Material provided |
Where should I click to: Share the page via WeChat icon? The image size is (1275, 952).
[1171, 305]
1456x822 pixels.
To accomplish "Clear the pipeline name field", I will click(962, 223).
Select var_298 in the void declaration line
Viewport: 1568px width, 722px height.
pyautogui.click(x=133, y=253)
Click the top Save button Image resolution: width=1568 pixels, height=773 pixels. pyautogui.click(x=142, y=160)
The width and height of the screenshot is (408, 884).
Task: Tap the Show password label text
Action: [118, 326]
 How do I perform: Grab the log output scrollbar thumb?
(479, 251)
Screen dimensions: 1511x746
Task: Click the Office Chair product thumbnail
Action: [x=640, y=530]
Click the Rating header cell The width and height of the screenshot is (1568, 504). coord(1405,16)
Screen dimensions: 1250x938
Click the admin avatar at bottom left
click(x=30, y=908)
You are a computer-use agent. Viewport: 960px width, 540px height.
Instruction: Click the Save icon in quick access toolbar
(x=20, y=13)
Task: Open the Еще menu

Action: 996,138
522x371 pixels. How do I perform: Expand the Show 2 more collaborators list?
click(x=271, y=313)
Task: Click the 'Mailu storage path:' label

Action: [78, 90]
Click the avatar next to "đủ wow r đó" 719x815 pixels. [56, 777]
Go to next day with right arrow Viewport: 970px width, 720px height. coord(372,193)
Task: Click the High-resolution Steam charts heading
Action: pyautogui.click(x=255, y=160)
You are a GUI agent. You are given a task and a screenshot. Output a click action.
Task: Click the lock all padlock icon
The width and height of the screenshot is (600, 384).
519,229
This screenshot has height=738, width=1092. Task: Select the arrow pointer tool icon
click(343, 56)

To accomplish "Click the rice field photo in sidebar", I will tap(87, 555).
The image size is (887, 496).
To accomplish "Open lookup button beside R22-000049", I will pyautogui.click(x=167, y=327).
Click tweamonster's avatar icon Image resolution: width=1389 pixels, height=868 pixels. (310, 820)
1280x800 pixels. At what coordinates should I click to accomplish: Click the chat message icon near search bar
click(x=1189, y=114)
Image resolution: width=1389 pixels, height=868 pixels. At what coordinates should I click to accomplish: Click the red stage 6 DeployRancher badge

Work required | Gather each line in the data that holds the string "agent".

Exercise response |
You are a computer-use agent. Viewport: 960px width, 540px height.
You are a GUI agent. You are given a task and a screenshot. Output a click action.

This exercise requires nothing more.